Companies Benefit from Sustainable Practices
New research shows that corporate performance has improved as their environmental practices have become better, while energy consumption and carbon emissions have decreased.
Climate change and pollution reduction are among the most important challenges confronting businesses. As the major cause of global warming is greenhouse-gas emissions, they pose serious environmental challenges. To address the issue, corporations are engaging in sustainable investment – spending on environmental and green initiatives for emissions reduction such as energy efficiency, clean power, pollution reduction and recycling. Sustainable investments can not only reduce carbon emissions and promote recycling and reuse but can also increase productivity through reduced energy usage.
Muhammad Atif, Md. Samsul Alam and Md. Shahidul Islam, authors of the December 2021 study “Firm Energy and Carbon Performance: Does Sustainable Investment Matter?,” examined how sustainable investment influences firm energy and carbon performance as well as firm profitability. Their data sample included 23,501 firm-year observations over the 17-year period 2002-2018 in Canada, France, Germany, Japan, the U.K. and the U.S. Controlling for industry and country effects, they found:
- Sustainable investment had a statistically significant negative relationship with both the intensities of energy consumption and carbon emissions, suggesting that sustainable investment improves energy efficiency and clean energy use, thereby decreasing carbon emissions.
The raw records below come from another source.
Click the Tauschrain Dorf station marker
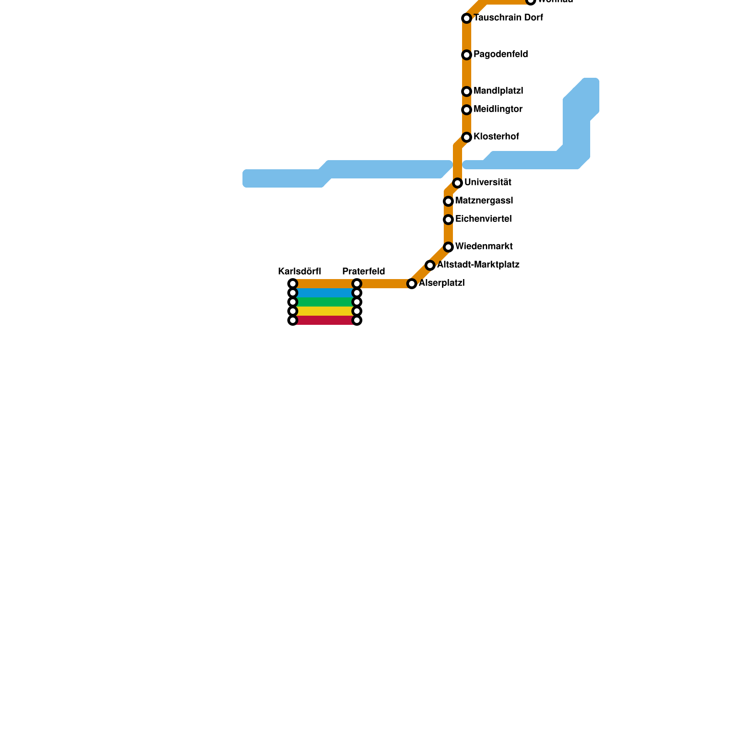(467, 18)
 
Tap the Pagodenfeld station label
(501, 54)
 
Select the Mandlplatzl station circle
(467, 92)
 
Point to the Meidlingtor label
(498, 109)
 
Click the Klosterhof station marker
(467, 137)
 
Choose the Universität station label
(488, 183)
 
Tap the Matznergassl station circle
(448, 201)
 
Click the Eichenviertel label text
(483, 219)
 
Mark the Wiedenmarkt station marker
(448, 247)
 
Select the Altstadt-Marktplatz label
(478, 265)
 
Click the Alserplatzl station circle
(412, 284)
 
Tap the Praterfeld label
(364, 271)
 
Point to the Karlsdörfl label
(300, 271)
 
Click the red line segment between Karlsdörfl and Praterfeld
(325, 320)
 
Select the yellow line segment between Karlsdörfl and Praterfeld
(325, 311)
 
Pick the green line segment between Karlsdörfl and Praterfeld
(325, 302)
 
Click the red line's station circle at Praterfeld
(357, 320)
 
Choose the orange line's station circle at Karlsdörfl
(293, 284)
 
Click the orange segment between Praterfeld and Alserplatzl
(384, 284)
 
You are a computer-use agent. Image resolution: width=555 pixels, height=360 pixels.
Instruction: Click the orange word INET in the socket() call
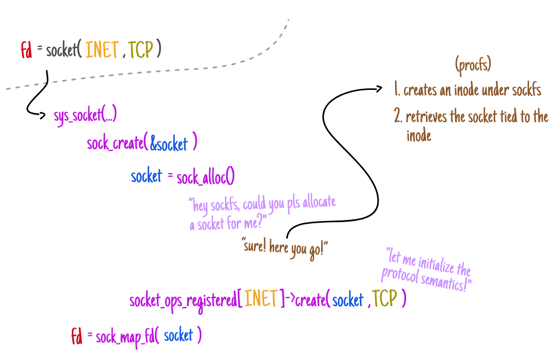coord(102,50)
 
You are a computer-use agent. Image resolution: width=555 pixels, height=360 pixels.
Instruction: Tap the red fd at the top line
coord(26,50)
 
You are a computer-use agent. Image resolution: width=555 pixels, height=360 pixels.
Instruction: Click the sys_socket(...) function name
coord(85,115)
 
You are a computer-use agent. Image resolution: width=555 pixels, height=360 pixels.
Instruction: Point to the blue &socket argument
coord(169,144)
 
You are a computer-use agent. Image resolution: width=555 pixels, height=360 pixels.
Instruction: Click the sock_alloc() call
coord(206,176)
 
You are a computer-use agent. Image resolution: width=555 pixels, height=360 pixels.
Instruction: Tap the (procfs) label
coord(473,65)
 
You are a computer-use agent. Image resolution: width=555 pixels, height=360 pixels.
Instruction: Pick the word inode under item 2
coord(419,136)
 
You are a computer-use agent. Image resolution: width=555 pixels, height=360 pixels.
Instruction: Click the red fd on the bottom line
coord(77,335)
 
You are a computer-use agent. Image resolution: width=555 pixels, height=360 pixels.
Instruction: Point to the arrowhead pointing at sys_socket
coord(45,115)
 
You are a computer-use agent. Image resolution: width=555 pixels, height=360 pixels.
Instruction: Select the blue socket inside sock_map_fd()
coord(179,336)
- Measuring firm performance by Tobin’s Q (market value of equity scaled by book value) and return on sales (net income scaled by sales), there was a positive relationship between a firm’s environmental and financial performance – firms investing in sustainability enjoyed better financial performance.
Their study contributes to the research on sustainability and a low carbon economy, demonstrating that a firm can achieve both financial and environmental advantages by employing its internal assets and resources to clean technologies. In other words, through their sustainable investments, companies not only benefit by signaling to investors their commitment to more ecologically friendly policies (attracting investors and lowering their relative cost of capital) but also benefit through productivity gains, improving profitability.
These findings are consistent with those of Joshua Kazdin, Katharina Schwaiger, Viktoria-Sophie Wendt and Andrew Ang, authors of the study, “Climate Alpha with Predictors Also Improving Company Efficiency,” published in the winter 2021 issue of The Journal of Impact and ESG Investing. They found that companies with low carbon emissions tend to have high measures of company performance in terms of implied cost of capital, gross profitability and Tobin’s Q – the outperformance of companies with low carbon emission intensities is consistent with those companies being more efficient. Specifically, the relationship between carbon emission intensity and gross profitability was negative and statistically significant, indicating that an increase in emission intensity by one metric ton per million dollars in sales increases gross profitability by 0.3% and implying that lower carbon intensities may reflect greater company efficiencies. Thus, such companies tend to have exposure to the quality (and profitability) factor. They also found that the highest emissions were correlated with relatively poor productivity and that after accounting for sector exposures and other characteristics, companies with low carbon emissions exhibit excess returns.